**What is being asked**. Set down all of the records word for word.

[Dataset records]
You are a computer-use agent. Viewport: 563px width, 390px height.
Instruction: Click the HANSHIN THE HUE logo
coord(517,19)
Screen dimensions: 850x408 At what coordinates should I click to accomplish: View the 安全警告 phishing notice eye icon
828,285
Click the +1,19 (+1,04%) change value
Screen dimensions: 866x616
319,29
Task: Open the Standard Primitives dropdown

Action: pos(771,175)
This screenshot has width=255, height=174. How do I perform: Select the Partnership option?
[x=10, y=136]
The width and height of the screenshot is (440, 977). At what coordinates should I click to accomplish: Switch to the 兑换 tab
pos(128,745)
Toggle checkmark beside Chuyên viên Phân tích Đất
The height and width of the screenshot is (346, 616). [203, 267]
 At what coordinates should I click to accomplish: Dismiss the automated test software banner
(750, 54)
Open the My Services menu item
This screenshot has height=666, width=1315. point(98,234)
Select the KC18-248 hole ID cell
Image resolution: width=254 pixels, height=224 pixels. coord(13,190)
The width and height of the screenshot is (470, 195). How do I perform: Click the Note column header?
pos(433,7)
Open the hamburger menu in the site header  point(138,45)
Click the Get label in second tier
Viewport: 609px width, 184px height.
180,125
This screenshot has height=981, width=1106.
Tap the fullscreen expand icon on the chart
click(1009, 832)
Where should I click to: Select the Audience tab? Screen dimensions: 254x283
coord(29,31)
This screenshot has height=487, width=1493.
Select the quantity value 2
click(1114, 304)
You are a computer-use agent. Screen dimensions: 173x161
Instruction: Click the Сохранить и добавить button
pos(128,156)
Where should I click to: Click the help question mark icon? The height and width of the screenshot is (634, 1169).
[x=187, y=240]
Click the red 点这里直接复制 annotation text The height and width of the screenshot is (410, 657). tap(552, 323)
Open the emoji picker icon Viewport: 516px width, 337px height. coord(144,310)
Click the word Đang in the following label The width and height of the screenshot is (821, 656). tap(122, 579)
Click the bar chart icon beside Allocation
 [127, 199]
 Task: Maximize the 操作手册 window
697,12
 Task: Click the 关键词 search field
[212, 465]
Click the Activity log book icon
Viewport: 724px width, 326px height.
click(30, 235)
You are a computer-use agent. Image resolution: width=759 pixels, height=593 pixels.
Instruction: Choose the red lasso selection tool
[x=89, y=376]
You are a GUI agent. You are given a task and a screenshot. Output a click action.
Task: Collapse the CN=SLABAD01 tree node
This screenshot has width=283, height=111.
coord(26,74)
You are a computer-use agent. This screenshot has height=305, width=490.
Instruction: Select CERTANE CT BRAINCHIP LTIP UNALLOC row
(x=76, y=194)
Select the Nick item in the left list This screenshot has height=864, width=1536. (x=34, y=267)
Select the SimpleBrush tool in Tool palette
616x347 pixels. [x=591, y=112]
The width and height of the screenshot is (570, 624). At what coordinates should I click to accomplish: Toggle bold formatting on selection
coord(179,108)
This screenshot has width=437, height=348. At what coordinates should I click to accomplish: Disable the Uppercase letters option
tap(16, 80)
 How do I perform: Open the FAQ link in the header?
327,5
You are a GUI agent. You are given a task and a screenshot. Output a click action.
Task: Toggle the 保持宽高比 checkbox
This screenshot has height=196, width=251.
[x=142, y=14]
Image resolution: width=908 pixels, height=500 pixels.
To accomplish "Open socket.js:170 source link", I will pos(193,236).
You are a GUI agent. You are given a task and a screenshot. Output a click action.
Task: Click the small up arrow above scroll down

**Written response**.
You are a computer-use agent. Viewport: 563px width, 390px height.
Instruction: Click the HANSHIN THE HUE logo
coord(517,19)
Screen dimensions: 850x408 At what coordinates should I click to accomplish: View the 安全警告 phishing notice eye icon
828,285
Click the +1,19 (+1,04%) change value
Screen dimensions: 866x616
319,29
Task: Open the Standard Primitives dropdown

Action: pos(771,175)
This screenshot has width=255, height=174. How do I perform: Select the Partnership option?
[x=10, y=136]
The width and height of the screenshot is (440, 977). At what coordinates should I click to accomplish: Switch to the 兑换 tab
pos(128,745)
Toggle checkmark beside Chuyên viên Phân tích Đất
The height and width of the screenshot is (346, 616). [203, 267]
 At what coordinates should I click to accomplish: Dismiss the automated test software banner
(750, 54)
Open the My Services menu item
This screenshot has height=666, width=1315. point(98,234)
Select the KC18-248 hole ID cell
Image resolution: width=254 pixels, height=224 pixels. coord(13,190)
The width and height of the screenshot is (470, 195). How do I perform: Click the Note column header?
pos(433,7)
Open the hamburger menu in the site header  point(138,45)
Click the Get label in second tier
Viewport: 609px width, 184px height.
180,125
This screenshot has height=981, width=1106.
Tap the fullscreen expand icon on the chart
click(1009, 832)
Where should I click to: Select the Audience tab? Screen dimensions: 254x283
coord(29,31)
This screenshot has height=487, width=1493.
Select the quantity value 2
click(1114, 304)
You are a computer-use agent. Screen dimensions: 173x161
Instruction: Click the Сохранить и добавить button
pos(128,156)
Where should I click to: Click the help question mark icon? The height and width of the screenshot is (634, 1169).
[x=187, y=240]
Click the red 点这里直接复制 annotation text The height and width of the screenshot is (410, 657). tap(552, 323)
Open the emoji picker icon Viewport: 516px width, 337px height. coord(144,310)
Click the word Đang in the following label The width and height of the screenshot is (821, 656). tap(122, 579)
Click the bar chart icon beside Allocation
 [127, 199]
 Task: Maximize the 操作手册 window
697,12
 Task: Click the 关键词 search field
[212, 465]
Click the Activity log book icon
Viewport: 724px width, 326px height.
click(30, 235)
You are a computer-use agent. Image resolution: width=759 pixels, height=593 pixels.
Instruction: Choose the red lasso selection tool
[x=89, y=376]
You are a GUI agent. You are given a task and a screenshot. Output a click action.
Task: Collapse the CN=SLABAD01 tree node
This screenshot has width=283, height=111.
coord(26,74)
You are a computer-use agent. This screenshot has height=305, width=490.
Instruction: Select CERTANE CT BRAINCHIP LTIP UNALLOC row
(x=76, y=194)
Select the Nick item in the left list This screenshot has height=864, width=1536. (x=34, y=267)
Select the SimpleBrush tool in Tool palette
616x347 pixels. [x=591, y=112]
The width and height of the screenshot is (570, 624). At what coordinates should I click to accomplish: Toggle bold formatting on selection
coord(179,108)
This screenshot has width=437, height=348. At what coordinates should I click to accomplish: Disable the Uppercase letters option
tap(16, 80)
 How do I perform: Open the FAQ link in the header?
327,5
You are a GUI agent. You are given a task and a screenshot. Output a click action.
Task: Toggle the 保持宽高比 checkbox
This screenshot has height=196, width=251.
[x=142, y=14]
Image resolution: width=908 pixels, height=500 pixels.
To accomplish "Open socket.js:170 source link", I will pos(193,236).
You are a GUI agent. You are given a task and a screenshot. Output a click action.
Task: Click the small up arrow above scroll down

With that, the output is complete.